The populations examined by this study are distributed broadly around the world, representing a wide range of environmental exposures and lifestyles. Hence, it is challenging to associate the increased prevalence of risk-associated alleles with actual manifestations of T2D, which we know to be heavily influenced by environmental factors. However, studies in England and the United States have consistently shown that individuals with African ancestry have increased diabetes rates relative to their neighbors of European or East Asian ancestry 
, while those with Chinese ancestry had lower incidence compared to others in a recent 10-year Canadian study 
. At the same time, citizens in China have higher prevalence of T2D within their own country 
. Disparities in T2D rates may be attributed to social, cultural, and economic differences or possible genetic confounders such as admixing of ancestral ethnicities, though our results suggest that differential genetics may indeed play some role in these differences in incidence rates.

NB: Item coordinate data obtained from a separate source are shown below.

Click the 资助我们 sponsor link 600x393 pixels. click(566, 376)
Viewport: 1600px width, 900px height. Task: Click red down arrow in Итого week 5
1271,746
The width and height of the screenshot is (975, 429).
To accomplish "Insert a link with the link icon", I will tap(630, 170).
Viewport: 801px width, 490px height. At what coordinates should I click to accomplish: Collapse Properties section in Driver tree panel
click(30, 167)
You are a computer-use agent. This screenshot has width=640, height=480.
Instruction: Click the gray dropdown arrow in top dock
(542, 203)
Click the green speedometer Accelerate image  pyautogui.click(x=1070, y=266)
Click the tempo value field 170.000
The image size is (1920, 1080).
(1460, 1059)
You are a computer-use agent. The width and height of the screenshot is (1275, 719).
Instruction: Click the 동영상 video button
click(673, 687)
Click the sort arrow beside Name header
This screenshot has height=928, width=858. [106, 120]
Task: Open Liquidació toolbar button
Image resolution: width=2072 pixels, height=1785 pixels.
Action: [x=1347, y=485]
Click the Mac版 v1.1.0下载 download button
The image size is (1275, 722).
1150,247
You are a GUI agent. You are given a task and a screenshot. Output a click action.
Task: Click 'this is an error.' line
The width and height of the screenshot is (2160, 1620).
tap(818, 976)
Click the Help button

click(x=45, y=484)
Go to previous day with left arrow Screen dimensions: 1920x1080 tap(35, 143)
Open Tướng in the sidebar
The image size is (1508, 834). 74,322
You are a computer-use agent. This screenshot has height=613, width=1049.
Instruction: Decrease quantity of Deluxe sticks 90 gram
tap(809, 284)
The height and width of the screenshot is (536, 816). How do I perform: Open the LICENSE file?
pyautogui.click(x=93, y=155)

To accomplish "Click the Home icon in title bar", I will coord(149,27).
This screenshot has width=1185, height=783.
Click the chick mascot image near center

We also found that African had higher PGR on prostate cancer than other populations. Epidemiology data from Center for Disease Control and Prevention from 1999 to 2007 show that incidence of prostate cancer is 1.56 times higher in the African American than white American. Further investigation on the genetic reasons behind the observed ethnic disparity of disease incidence rates across ethnic/racial groups might identify personalized medicine to improve the health disparity.
Many challenges to evaluate the population differentiation of RAF and PGR remain. Foremost, many of the SNPs identified from genome-wide association studies (GWASs) are tag SNPs and are therefore not assumed to be causal 
. However, each of the 12 cross-ethnic T2D SNP share the same risk allele and similar effect sizes across 34 different studied populations (Figure S1
, Table S2
), suggesting that they are the best representatives of the causal alleles based on the current data. The consistent observation of differential T2D genetic risk with different SNPs, risk scores, and technologies suggests validity as new causal variants are identified, but this remains a hypothesis that needs to be tested in the future. Second, we acknowledge that we adopted a relaxed p value cutoff of p<1×10−6
to identify cross-ethnic SNPs for a wide-variety of diseases for comparisons. With more GWAS in diverse population groups, a more rigorous cutoff and ethnicity-specific effects should be used. Third, there may be some ethnic-specific gene-environment interaction. Forth, our observed disparity of PGR between population groups might be related to the disparities in the application of modern genetic tools to study diseases across ethnicities. Finally, a large component of heritable risk is still missing for most common diseases, and consequently missing in our analysis here 
. Future GWAS and sequencing studies on different ethnic groups under diversified environmental conditions will likely further reveal and illustrate the origins of complex diseases.
In conclusion, we found that T2D risk alleles demonstrated extreme differentiation compared to other diseases, with population frequencies decreasing from Sub-Saharan Africa and through Europe to East Asia. These patterns may contribute to the observed disparity of T2D incidence rates across worldwide ethnic populations.